The Zürich P-code interpretive compiler could be, and indeed was, used as a highly portable development system. It was employed to remarkable effect in developing the UCSD Pascal system, which was the first serious attempt to implement Pascal on microcomputers. The UCSD Pascal team went on to provide the framework for an entire operating system, editors and other utilities - all written in Pascal, and all compiled into a well-defined P-code object code. Simply by providing an alternative interpreter one could move the whole system to a new microcomputer system virtually unchanged.

3.7 A P-code assembler

There is, of course, yet another way in which a portable interpretive compiler kit might be used. One might commence by writing a P-code to M-code assembler, probably a relatively simple task. Once this has been produced one would have the assembler depicted in Figure 3.8.

           .--------------------------.
           |          PToM.M          |
           | P-code ---------> M-code |
           |                          |
           `-------.          .-------'
                   |          |
                   |  M-code  |
                   |          |
                   `----------'

    Figure 3.8  A P-code to M-code assembler

The P-codes for the P-code compiler would then be assembled by this system to give another cross compiler (Figure 3.9(a)), and the same P-code/M-code assembler could then be used as a back-end to the cross compiler (Figure 3.9(b)).
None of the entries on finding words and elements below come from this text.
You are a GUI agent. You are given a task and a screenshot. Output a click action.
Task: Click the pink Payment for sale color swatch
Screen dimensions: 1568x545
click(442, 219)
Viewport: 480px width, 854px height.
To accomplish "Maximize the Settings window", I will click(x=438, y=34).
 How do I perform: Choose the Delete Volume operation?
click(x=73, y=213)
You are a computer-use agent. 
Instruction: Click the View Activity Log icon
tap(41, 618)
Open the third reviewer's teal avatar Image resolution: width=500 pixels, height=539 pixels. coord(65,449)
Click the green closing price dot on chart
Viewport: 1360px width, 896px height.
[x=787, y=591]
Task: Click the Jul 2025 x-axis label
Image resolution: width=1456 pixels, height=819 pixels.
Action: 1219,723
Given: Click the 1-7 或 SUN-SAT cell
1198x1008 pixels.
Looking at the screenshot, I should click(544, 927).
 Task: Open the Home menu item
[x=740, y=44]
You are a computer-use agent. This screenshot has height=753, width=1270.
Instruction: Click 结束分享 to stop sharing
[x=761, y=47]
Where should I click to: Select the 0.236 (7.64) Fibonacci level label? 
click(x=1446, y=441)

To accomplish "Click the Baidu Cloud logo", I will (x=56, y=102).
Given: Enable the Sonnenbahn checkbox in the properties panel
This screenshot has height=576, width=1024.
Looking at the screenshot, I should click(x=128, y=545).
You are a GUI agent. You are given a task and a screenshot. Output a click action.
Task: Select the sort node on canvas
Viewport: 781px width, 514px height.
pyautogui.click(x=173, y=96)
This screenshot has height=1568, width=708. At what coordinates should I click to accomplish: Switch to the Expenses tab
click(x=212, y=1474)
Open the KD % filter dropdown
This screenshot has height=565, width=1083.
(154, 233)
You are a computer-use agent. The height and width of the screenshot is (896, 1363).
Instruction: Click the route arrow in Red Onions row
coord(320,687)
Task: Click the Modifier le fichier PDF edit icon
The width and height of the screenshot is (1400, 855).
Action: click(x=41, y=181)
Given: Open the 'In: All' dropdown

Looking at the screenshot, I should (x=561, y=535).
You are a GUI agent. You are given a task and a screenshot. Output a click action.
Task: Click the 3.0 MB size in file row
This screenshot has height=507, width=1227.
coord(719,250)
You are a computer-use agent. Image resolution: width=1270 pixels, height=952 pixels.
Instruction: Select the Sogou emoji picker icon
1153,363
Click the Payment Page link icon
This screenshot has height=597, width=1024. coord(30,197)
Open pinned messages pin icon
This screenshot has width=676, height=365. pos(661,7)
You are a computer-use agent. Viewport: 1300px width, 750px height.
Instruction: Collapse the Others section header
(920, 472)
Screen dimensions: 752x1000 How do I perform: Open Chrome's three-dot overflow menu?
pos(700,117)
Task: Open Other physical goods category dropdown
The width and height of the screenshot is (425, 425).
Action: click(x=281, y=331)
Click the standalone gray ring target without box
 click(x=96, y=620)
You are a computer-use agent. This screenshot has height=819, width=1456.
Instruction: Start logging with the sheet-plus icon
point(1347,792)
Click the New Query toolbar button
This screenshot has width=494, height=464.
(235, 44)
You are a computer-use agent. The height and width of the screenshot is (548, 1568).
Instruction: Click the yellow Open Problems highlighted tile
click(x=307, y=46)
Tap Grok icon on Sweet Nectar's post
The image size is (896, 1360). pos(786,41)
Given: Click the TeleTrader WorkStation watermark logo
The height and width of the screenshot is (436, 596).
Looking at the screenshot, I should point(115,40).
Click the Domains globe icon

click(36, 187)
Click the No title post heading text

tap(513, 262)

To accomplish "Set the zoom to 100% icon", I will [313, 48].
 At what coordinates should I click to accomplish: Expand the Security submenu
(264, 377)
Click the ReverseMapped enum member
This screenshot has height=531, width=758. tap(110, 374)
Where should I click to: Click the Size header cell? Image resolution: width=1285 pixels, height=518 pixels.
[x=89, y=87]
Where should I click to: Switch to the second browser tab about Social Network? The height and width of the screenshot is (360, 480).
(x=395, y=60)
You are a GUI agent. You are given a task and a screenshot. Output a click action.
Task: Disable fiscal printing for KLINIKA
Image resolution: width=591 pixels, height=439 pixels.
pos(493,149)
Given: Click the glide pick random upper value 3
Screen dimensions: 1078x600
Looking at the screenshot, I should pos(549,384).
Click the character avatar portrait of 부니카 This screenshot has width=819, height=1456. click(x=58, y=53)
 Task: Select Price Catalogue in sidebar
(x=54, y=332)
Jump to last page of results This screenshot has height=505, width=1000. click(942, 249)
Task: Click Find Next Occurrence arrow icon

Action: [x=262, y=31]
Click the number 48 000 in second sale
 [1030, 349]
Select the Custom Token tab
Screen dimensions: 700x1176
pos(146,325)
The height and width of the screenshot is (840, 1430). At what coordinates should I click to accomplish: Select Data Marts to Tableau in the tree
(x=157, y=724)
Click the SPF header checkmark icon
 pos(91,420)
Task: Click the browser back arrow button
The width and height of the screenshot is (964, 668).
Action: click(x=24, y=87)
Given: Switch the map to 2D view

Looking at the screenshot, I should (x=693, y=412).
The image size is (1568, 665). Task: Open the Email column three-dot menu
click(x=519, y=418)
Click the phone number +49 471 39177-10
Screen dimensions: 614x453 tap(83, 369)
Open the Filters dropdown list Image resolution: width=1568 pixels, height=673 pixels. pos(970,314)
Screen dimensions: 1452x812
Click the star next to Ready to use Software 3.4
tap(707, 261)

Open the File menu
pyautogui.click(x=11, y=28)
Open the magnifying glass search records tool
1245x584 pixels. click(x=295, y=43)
   (a) .--------------------------.          .--------------------------.
       |         PasPtoP.P        |          |         PasPtoP.M        |
       | Pascal-P -------> P-code |          | Pascal-P -------> P-code |
       |                          |          |                          |
       `-------.          .--------------------------.          .-------'
               |          |          PtoM.M          |          |
               |  P-code  | P-code ---------> M-code |  M-code  |
               |          |                          |          |
               `------------------.          .------------------'
                                  |          |
                                  |  M-code  |
                                  |          |
                                  `----------'

   (b) .--------------------------.          .--------------------------.
       |        PasPtoP.M         |          |          PtoM.M          |
       | Pascal-P ------>  P-code |--------->| P-code -------->  M-code |
       |                          |          |                          |
       `-------.          .-------'          `-------.          .-------'
               |          |                          |          |
               |  M-code  |                          |  M-code  |
               |          |                          |          |
               `----------'                          `----------'

    Figure 3.9  Two-pass compilation and assembly using a P-code compiler

Exercises

3.1 Draw the T-diagram representations for the development of a P-code to M-code assembler, assuming that you have a C++ compiler available on the target system.

3.2 Later in this text we shall develop an interpretive compiler for a small language called Clang, using C++ as the host language. Draw T-diagram representations of the various components of the system as you foresee them.